Even though the MouseArea documentation does not document a signal handler named onPressedChanged, the signal is implicitly provided by the fact that the pressed property exists.

Signal parameters

Signals can have parameters. To access those, you need to assign a function to the handler.

For the following examples, consider a Status component with an errorOccurred signal.

// Status.qml
import QtQuick

Item {
    id: myitem

    signal errorOccurred(message: string, line: int, column: int)
}
Status {
    onErrorOccurred: console.log(`${line}:${column}: ${message}`)
}

Note: All signal parameters get injected into the scope of the block.

Using the Connections type

In some cases, you may want to access a signal outside of the object that emits it. The QtQuick module provides the Connections QML type for connecting to signals of arbitrary objects. A Connections object can receive any signal from its target.

In the earlier example, the root Rectangle in the onClicked handler could also receive a signal. This is possible by placing the onClicked handler in a Connections object that has its target set to the button:

import QtQuick
import QtQuick.Controls

Rectangle {
    id: rect
    width: 250; height: 250

    Button {
        id: button
        anchors.bottom: parent.bottom
        anchors.horizontalCenter: parent.horizontalCenter
        text: "Change color!"
    }

    Connections {
        target: button
        function onClicked(event: MouseEvent) {
            rect.color = Qt.rgba(Math.random(), Math.random(), Math.random(), 1);
        }
    }
}

Attached signal handlers

An attached signal handler receives a signal from an attaching type rather than the object within which the handler is declared.

For example, Component.onCompleted is an attached signal handler. It is often used to execute some JavaScript code when its creation process is complete.
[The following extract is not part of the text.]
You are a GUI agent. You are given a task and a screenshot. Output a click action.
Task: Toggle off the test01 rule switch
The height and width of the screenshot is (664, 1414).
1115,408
Here is an example:

import QtQuick

Rectangle {
    width: 200; height: 200
    color: Qt.rgba(Qt.random(), Qt.random(), Qt.random(), 1)

    Component.onCompleted: {
        console.log("The rectangle's color is", color)
    }
}

The onCompleted handler is not responding to a completed signal from the Rectangle type. Instead, an object of the Component attaching type with a completed signal has automatically been attached to the Rectangle object by the QML engine. The engine emits this signal when the Rectangle object is created, thus triggering the Component.onCompleted signal handler.
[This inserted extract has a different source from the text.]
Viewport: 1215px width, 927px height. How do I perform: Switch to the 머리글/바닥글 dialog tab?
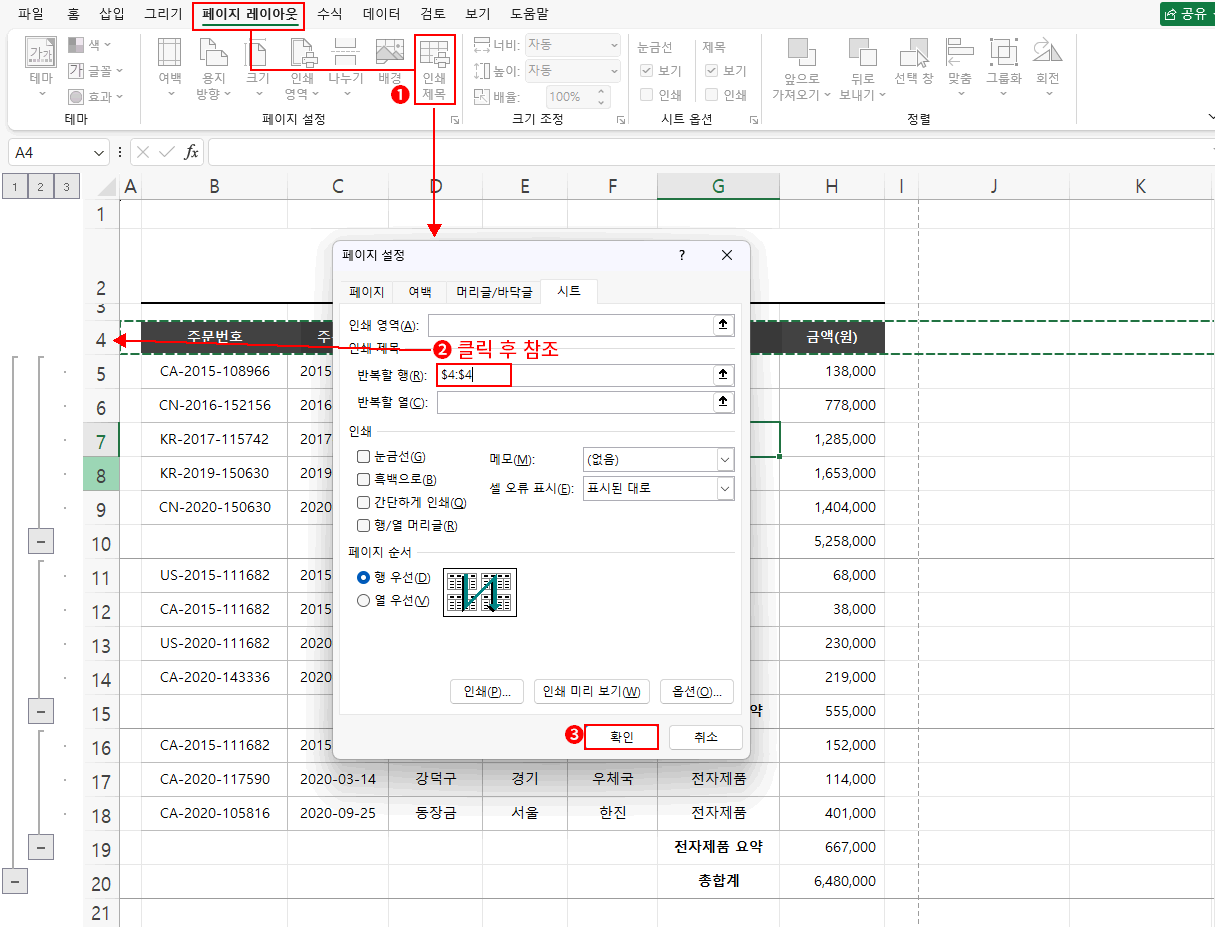click(494, 292)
Attached signal handlers allow objects to be notified of particular signals that are significant to each individual object. If there was no Component.onCompleted attached signal handler, for example, an object could not receive this notification without registering for some special signal from some special object. The attached signal handler mechanism enables objects to receive particular signals without extra code.

See attached properties and attached signal handlers for more information on attached signal handlers.

Adding signals to custom QML types

Signals can be added to custom QML types through the signal keyword.

The syntax for defining a new signal is:

signal <name>[([<type> <parameter name>[, ...]])]

A signal is emitted by invoking the signal as a method.

For example, the code below is defined in a file named SquareButton.qml. The root Rectangle object has an activated signal, which is emitted whenever the child MouseArea is tapped. In this particular example the activated signal is emitted with the x and y coordinates of the mouse click:

// SquareButton.qml
import QtQuick

Rectangle {
    id: root

    signal activated(real xPosition, real yPosition)
    property point mouseXY
    property int side: 100
    width: side; height: side

    MouseArea {
        id: handler
        onPressed: {
            rect.mouseXY = Qt.point(mouseX, mouseY)
            rect.activated(rect.mouseXY.x, rect.mouseXY.y)
        }
    }
}

Now any objects of the SquareButton can connect to the activated signal using an onActivated signal handler:

// myapplication.qml
SquareButton {
    onActivated: console.log(`Activated at {xPosition}, ${yPosition}`)
}

See signal attributes for more details on writing signals for custom QML types.